We calculated the following related evaluation indicators based on established methods in the literature: Albumin/Globulin (AGR) (18), aggregate index of systemic inflammation (AISI) (19), C-reactive Protein/Albumin (CAR) (20), derived NLR (dNLR) (21), monocyte-lymphocyte ratio (MLR) (22), neutrophil to lymphocyte × platelet ratio (NLPR) (23), neutrophil-to-lymphocyte ratio (NLR) (24), platelet-to-lymphocyte ratio (PLR) (25), Prognostic Nutritional Index (PNI) (26), SII (27) and systemic inflammation response index (SIRI) (28). The concrete calculation formula of the above indicators was shown in Supplementary Table S1.

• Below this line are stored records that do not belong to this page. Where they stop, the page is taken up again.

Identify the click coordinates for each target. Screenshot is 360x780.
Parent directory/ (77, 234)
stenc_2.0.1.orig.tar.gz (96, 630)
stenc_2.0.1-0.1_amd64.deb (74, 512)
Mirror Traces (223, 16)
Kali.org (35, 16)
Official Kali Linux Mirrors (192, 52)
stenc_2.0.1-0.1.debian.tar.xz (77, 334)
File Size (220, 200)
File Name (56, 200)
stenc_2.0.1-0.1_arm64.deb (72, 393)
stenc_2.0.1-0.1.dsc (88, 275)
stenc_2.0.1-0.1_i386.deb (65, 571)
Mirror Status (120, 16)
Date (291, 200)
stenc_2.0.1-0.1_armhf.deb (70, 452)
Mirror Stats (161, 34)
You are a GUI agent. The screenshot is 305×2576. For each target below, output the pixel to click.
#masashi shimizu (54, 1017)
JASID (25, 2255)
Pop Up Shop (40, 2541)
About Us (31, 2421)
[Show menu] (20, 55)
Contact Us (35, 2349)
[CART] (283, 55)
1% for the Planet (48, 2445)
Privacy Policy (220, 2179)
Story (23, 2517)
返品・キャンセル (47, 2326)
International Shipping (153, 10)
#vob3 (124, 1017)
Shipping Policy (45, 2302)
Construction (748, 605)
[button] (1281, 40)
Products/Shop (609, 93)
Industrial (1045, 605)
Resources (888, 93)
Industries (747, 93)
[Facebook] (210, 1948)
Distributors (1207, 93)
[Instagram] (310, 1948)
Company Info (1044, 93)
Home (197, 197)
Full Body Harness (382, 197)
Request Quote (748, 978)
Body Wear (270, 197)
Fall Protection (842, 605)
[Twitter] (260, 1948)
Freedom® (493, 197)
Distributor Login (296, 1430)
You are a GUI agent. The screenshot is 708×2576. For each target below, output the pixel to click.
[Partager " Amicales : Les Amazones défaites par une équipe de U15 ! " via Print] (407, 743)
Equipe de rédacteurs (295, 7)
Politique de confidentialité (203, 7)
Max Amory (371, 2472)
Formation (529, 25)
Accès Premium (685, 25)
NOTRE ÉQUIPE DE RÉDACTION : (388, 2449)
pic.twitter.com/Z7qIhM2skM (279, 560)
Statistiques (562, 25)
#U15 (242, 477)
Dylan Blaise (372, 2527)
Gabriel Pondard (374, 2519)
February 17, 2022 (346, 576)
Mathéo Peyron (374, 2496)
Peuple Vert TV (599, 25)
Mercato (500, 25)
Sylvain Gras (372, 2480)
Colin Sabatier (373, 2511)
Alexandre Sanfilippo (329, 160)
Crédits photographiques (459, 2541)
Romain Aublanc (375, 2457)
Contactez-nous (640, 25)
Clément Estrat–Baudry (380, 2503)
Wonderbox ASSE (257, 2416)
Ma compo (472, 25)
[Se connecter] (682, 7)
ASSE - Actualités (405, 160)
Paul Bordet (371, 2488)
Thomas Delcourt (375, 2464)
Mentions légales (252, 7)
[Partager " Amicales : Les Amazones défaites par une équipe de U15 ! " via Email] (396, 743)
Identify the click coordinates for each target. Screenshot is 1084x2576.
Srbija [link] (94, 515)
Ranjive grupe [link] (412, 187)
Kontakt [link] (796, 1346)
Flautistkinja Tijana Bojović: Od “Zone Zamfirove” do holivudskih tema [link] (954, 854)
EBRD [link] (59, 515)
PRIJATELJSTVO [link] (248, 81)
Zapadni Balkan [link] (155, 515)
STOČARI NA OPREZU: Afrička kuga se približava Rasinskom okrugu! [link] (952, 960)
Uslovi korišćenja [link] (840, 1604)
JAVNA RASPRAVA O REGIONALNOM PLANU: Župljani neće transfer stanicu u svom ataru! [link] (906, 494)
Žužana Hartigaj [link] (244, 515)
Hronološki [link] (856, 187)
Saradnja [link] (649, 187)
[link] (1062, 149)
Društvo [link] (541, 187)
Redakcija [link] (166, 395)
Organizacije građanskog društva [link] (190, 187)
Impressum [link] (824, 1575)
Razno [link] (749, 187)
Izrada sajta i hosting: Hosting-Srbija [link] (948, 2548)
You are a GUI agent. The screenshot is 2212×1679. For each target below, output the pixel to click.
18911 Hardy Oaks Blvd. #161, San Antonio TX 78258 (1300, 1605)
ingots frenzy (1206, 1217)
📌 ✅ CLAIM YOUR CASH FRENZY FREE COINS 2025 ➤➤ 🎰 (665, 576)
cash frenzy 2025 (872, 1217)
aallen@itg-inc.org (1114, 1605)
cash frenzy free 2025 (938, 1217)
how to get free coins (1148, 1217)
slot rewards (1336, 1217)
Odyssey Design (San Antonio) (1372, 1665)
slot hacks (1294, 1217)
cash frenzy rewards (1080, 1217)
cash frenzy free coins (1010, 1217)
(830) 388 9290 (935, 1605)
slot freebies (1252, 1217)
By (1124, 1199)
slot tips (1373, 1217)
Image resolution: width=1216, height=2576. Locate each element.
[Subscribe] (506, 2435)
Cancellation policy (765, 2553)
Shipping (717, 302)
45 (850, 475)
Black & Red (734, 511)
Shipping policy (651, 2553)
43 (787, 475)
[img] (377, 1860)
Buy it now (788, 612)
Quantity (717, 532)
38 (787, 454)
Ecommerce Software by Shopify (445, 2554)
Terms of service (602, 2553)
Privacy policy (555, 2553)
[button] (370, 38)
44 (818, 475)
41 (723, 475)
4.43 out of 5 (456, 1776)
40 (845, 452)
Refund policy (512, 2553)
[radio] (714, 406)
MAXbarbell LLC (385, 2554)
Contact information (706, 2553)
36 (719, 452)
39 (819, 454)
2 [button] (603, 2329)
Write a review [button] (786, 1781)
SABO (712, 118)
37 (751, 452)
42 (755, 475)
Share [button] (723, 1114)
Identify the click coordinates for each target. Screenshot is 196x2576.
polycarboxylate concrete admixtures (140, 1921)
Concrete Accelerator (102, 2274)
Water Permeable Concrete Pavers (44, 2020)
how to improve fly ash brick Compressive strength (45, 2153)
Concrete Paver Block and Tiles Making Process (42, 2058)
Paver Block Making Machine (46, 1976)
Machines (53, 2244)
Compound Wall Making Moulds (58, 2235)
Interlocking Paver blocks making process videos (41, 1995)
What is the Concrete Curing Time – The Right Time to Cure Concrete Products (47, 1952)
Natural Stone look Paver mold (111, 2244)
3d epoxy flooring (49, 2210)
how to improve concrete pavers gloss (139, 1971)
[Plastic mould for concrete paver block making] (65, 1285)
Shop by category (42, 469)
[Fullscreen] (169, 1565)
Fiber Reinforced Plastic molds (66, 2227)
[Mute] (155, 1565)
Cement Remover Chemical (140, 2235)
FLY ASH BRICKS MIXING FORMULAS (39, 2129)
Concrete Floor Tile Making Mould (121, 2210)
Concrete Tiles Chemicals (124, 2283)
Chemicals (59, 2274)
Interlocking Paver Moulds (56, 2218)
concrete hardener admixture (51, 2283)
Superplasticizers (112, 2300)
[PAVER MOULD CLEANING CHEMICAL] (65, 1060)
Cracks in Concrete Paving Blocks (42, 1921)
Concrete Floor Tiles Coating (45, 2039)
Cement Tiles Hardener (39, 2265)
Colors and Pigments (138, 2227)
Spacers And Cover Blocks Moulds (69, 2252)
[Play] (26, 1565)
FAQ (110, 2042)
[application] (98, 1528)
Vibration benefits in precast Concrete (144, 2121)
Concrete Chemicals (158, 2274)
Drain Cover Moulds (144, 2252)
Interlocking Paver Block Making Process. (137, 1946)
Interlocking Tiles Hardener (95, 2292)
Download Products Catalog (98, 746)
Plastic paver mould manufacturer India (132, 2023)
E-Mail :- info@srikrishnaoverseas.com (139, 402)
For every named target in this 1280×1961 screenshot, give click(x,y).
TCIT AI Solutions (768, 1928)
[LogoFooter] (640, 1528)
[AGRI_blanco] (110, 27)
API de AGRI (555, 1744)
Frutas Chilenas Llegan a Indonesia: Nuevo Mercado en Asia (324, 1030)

Anthropometric measurements

Anthropometric measurements conducted in this study encompassed body weight, body height, chest circumference, waist circumference (WC) and hip circumference (HC). Subsequently, additional indexes, including the waist-to-hip ratio (WHR), waist-to-height ratio (WHtR), body mass index (BMI), and A Body Shape Index (ABSI), were computed as part of the analysis. These indexes provide valuable insights into various aspects of body composition and shape, allowing for a comprehensive assessment of participants’ physical characteristics. WHR was computed by dividing WC (in cm) by HC. BMI (kg/m²) was defined as the division of body weight (kg) by squared height (m²)) (29). ABSI was estimated as WC/(BMI^2/3×height^1/2) (30).

The following measurement standards were applied to ensure the accuracy of relevant anthropometric indicators. The Nakamura KN-5000A auto-anthropometer, manufactured by Nakamura in Tokyo, Japan, was utilized to obtain accurate measurements of body weight and height. Body weight and height measurements were taken with precision to the nearest 0.1 kg and 0.1 cm. Barefoot and wearing light indoor clothing were required to ensure accurate results. Waist circumference, measured with precision down to the millimeter, was assessed at the precise midpoint between the lower margin of the rib cage and the crest of the ilium. Similarly, with meticulous precision down to the millimeter, hip circumference was assessed by measuring around the pelvis at the precise location where the buttocks protrude the most (15).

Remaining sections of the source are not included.